A senior Iranian official, speaking not for attribution, said that the best diplomatic track would be to resume a P4+1 format, that is Iran and the parties to the Joint Comprehensive Plan of Action (JCPOA), minus the US, which would be out of the room — although this is complicated by Russia’s participation in the Ukraine war.
Iran is also ready to close the “outstanding issues” in the IAEA safeguards file “through technical cooperation and political goodwill,” the official added.
Last week, an Iranian official told Al-Monitor that Iran would adhere to IAEA safeguards inspections as a signatory to the NPT, and is ready to engage in separate talks on Ukraine.
The regional connection
The outcome of the nuclear issue could impact Iran’s approach to regional accounts.
While Washington’s Gulf partners are all-in on more expansive deterrence to Iran, there appears, on the surface, little appetite for a military escalation, unless Iran moves first.
Iran’s behavior has been more nuanced, and the temperature seems lower along some of the usual fault lines, as Iran’s leaders have been preoccupied with domestic unrest and calls for reform.
For example, the Israel-Lebanon maritime demarcation deal last year is actually an Iran deal by proxy, via Hezbollah.

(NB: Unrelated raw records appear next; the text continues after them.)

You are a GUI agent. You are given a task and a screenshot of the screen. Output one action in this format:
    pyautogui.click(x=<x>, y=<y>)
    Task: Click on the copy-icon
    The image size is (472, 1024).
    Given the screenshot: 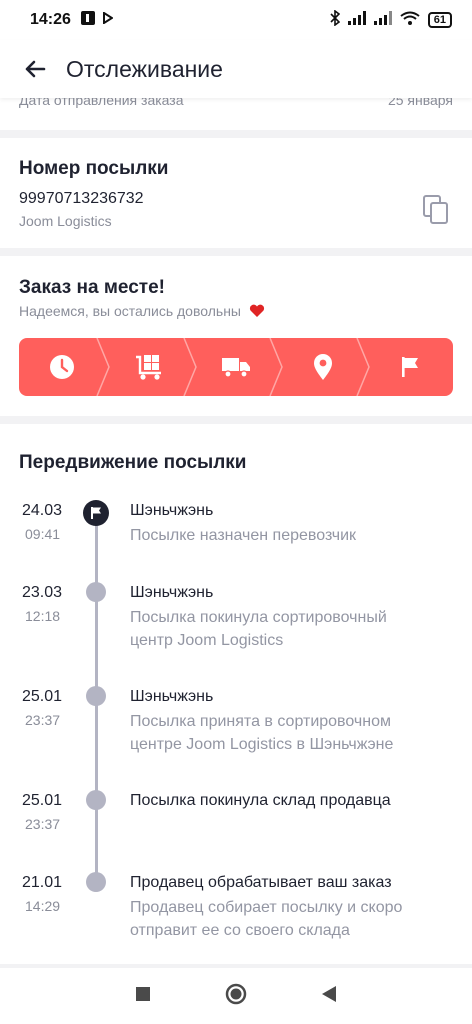 What is the action you would take?
    pyautogui.click(x=436, y=210)
    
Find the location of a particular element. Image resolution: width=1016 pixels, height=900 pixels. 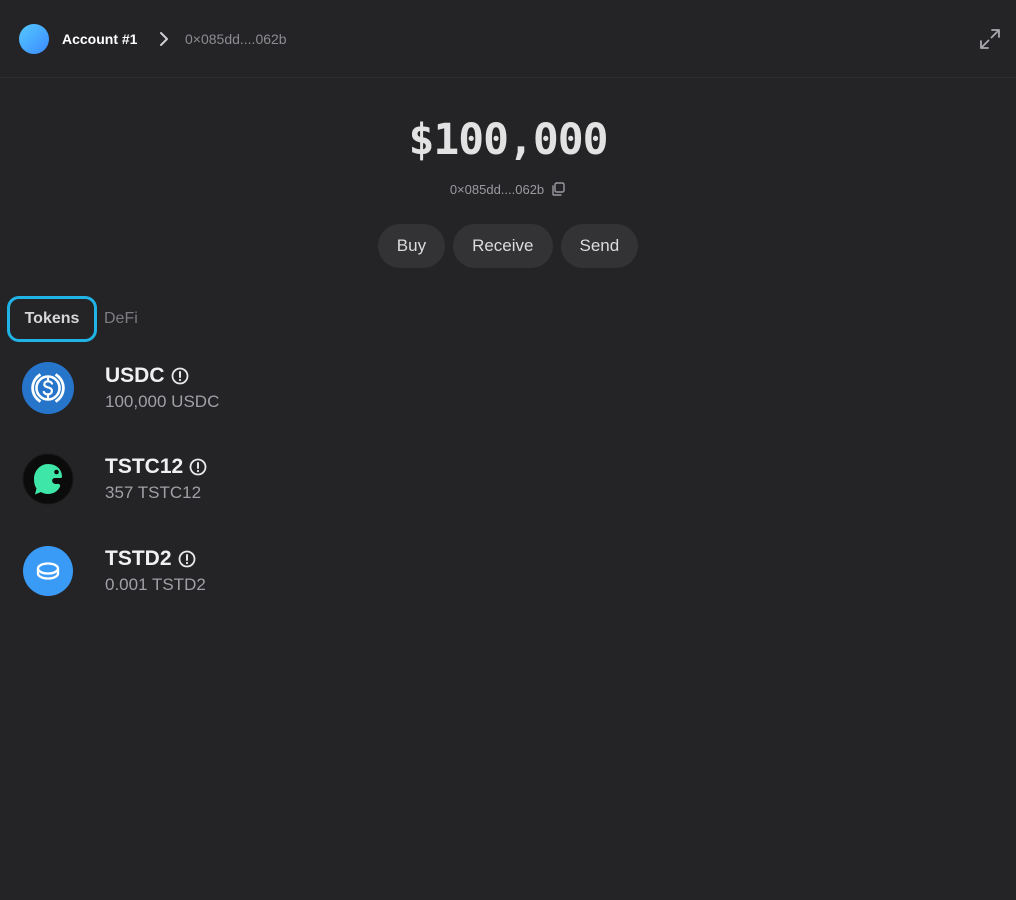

A senior Iranian source told Al-Monitor last week that Iran is fine with the deal, because it’s economic, not political, and it serves the Lebanese people.
Both the Israel-Lebanon front and Gaza have been mostly quiet despite the unrest in the West Bank. Gaza, with Hamas and Islamic Jihad, is where Iran has the most sway. Iran’s declaratory policies are mostly aligned with Arab and Islamic countries alarmed by Israeli statements and actions. But Iran has so far not encouraged its allies to escalate.
Iran may be on the losing end of efforts to reintegrate Syria into the Arab League, which got a big push following the earthquake last month. Syrian President Bashar Al-Assad has received a flurry of Arab officials and visitors, and now has some cards to play in regional politics. His embrace of Iran and Russia has helped him hold on to power, but there’s not a lot of sentimentality in these ties. Iran is not losing Syria, but Tehran’s influence there is increasingly contested.
As for Iraq, the relative quiet since Prime Minister Mohammed Shia Al-Sudani took office in October 2022 depends on the continued good will of what Iraqis call “the neighbor,” meaning Iran. Tehran’s allies are the main force in the Coordination Framework, the political coalition behind Sudani. There is no longer any real contest or tension about who controls Iraq’s security services, as the Iran-linked Popular Mobilization Units, or militias, hold political and administrative power. A senior Iranian official told Al-Monitor last week that Tehran has “no concerns about US-Iraq or Iraq-GCC ties,” adding that “Iran won’t bring its disputes to Iraq.”
Ali Hashem contributed to this report.